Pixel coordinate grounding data
BEGIN
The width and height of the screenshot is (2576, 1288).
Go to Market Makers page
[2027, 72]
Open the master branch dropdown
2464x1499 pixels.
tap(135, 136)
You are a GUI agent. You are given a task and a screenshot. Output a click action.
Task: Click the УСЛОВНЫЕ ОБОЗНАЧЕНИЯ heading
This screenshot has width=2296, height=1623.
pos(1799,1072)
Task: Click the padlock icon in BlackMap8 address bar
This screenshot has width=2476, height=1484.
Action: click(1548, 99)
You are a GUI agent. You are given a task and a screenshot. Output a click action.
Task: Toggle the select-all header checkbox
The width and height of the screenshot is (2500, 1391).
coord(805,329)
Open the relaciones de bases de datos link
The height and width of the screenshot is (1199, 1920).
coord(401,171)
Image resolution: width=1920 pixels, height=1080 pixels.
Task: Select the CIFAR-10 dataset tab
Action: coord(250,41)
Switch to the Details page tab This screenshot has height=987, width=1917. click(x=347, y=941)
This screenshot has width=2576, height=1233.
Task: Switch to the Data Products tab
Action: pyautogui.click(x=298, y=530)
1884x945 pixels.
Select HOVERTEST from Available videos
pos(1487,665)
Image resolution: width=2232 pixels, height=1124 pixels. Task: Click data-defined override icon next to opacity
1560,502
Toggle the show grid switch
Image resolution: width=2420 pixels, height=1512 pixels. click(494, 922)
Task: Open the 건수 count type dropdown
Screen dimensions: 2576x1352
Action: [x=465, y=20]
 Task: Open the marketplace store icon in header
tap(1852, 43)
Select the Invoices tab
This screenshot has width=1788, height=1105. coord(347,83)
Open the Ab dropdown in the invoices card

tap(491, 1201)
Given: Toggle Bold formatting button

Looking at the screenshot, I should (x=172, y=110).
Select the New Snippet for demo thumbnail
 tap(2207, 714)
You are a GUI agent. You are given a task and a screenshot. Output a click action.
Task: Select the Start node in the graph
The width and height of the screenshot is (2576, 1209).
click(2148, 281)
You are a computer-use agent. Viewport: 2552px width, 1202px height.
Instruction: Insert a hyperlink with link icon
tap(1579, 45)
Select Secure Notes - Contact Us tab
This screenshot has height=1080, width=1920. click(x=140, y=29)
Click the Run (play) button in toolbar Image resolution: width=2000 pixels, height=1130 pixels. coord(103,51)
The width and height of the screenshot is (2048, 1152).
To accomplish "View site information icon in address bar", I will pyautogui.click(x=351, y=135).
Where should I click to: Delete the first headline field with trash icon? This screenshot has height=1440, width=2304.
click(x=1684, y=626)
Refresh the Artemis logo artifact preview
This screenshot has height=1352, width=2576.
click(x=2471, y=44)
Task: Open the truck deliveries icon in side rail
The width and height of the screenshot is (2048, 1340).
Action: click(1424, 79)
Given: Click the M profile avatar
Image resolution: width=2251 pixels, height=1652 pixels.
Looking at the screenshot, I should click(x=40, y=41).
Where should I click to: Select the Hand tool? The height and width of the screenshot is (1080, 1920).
END
• **Work instruction**:
Look back at the data above. Transcribe exactly the lines starting at the line that contains "Go to Market Makers page" and ending at the line that contains "1884x945 pixels.".

• **Result of the exercise**:
Go to Market Makers page
[2027, 72]
Open the master branch dropdown
2464x1499 pixels.
tap(135, 136)
You are a GUI agent. You are given a task and a screenshot. Output a click action.
Task: Click the УСЛОВНЫЕ ОБОЗНАЧЕНИЯ heading
This screenshot has width=2296, height=1623.
pos(1799,1072)
Task: Click the padlock icon in BlackMap8 address bar
This screenshot has width=2476, height=1484.
Action: click(1548, 99)
You are a GUI agent. You are given a task and a screenshot. Output a click action.
Task: Toggle the select-all header checkbox
The width and height of the screenshot is (2500, 1391).
coord(805,329)
Open the relaciones de bases de datos link
The height and width of the screenshot is (1199, 1920).
coord(401,171)
Image resolution: width=1920 pixels, height=1080 pixels.
Task: Select the CIFAR-10 dataset tab
Action: coord(250,41)
Switch to the Details page tab This screenshot has height=987, width=1917. click(x=347, y=941)
This screenshot has width=2576, height=1233.
Task: Switch to the Data Products tab
Action: pyautogui.click(x=298, y=530)
1884x945 pixels.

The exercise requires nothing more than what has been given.